Righthander Jim Pearce, a tall, slender 19-year-old was signed by the Chicago Cubs as an amateur free agent before the 1944 season. Jim pitched in the low minors for the next four seasons, coming up with a 30-40 record for his four years of work and the Chicago organization gave him his walking papers.

Easily one of the tallest players of his era at 6'6'", Jim was signed as a free agent by the Washington Senators before the 1949 season and was assigned to the Charlotte Hornets of the Tri-State League. He went 10-10 with a 2.38 ERA for Charlotte. He wound up at Griffith Stadium for his first look at the big leagues and got into two games, losing his only decision. In 1950, the Senators kept Jim in the big show for the entire season and he appeared in 20 games, going 2-1 in 56 innings of work.

After a 12-5 year and a 2.98 ERA with the Chattanooga Lookouts in 1952 and a 5-6 record with a 2.94 ERA in 1953, Washington brought him up for a quick look and he fell flat, losing his only decision in four games. It was back to Chattanooga in 1954. He was 17-7 with a 3.04 ERA when the Cincinnati Redlegs purchased him from the Senators on August 7th, for an unannounced sum.

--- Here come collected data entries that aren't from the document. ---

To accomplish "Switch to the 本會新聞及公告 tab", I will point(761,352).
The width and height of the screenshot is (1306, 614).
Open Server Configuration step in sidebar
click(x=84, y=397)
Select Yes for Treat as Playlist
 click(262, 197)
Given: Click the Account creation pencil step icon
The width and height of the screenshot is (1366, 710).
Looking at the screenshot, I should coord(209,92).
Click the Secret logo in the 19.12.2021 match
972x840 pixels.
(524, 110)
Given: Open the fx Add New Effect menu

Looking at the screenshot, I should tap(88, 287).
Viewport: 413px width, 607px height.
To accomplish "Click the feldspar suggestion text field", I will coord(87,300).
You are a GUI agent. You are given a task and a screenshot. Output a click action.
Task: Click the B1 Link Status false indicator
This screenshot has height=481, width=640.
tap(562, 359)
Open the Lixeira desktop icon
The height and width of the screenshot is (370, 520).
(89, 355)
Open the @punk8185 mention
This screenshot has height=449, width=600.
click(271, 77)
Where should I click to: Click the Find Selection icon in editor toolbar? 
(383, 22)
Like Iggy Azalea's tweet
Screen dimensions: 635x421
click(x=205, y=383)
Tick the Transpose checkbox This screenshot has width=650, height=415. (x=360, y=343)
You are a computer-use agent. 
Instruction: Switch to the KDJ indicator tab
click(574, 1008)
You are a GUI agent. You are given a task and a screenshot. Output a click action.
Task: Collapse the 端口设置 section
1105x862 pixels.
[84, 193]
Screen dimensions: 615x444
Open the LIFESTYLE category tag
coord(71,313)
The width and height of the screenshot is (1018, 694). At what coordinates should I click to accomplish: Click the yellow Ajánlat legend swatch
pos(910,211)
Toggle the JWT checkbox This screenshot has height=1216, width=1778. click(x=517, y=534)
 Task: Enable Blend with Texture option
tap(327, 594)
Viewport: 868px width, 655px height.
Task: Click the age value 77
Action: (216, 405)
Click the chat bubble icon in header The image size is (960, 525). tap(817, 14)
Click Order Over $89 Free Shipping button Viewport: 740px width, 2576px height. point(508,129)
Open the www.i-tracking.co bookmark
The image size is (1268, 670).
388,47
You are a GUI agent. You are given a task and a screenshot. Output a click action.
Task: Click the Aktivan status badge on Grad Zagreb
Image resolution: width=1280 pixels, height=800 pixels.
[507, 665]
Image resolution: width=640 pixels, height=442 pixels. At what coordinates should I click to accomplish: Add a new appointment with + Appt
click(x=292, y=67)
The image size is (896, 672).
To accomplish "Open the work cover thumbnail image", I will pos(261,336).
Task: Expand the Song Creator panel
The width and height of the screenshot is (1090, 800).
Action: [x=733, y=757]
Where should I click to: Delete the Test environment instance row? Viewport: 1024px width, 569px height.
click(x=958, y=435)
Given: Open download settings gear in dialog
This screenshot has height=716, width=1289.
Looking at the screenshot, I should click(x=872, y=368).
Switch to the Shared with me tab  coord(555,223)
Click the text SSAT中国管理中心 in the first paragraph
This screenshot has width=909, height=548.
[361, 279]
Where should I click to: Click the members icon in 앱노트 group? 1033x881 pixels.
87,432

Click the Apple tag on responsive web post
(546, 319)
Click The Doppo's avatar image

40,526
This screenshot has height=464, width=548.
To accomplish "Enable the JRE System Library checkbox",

He made two appearances for the Redlegs in 1954 and won his only decision. He had this to say about it. "I was beating the Braves in Milwaukee, 3-1, through eight innings. They loaded the bases in the 9th with Bobby Thomson coming up. I was really nervous about him. It had been a couple of years since he had hit the famous home run. I missed on the first two pitches and manager Birdie Tebbetts came out to talk to me and calm me down. I struck Thomson out on the next three pitches, then got the last hitter to pop up."

In 1955 he was 0-1 for Cincinnati; this gave him a 3-4 lifetime record with a 5.78 ERA in the major leagues and ended that part of his career. Jim stated: "I wasn't up there all that long but did have a chance to see every stadium of the time. Only Yankee Stadium, Fenway Park and Wrigley Field remain." That same season, he went 12-5 for the Omaha Cardinals of the American Association... too little too late.

In 1957, Pearce had another good season, this time with the Toronto Maple Leafs of the International League, winning 15 times and losing 8 with a 3.65 ERA. But he got no calls to return to the big leagues and he would stay in the minors for the rest of his career, finishing up with the Charleston ChaSox in the South Atlantic League in 1959.

Pearce had been in pro baseball for 15 seasons (1944-1959) and in the minor leagues had built a journeyman's record of 136 wins and 132 losses with a 3.89 ERA. After baseball, Pearce returned to his hometown of Zebulon, NC, where he retired in 1985 after 25 years at the Westinghouse Meter Plant in Raleigh, NC. He died on July 17, 2005 at the age of 80 in Raleigh.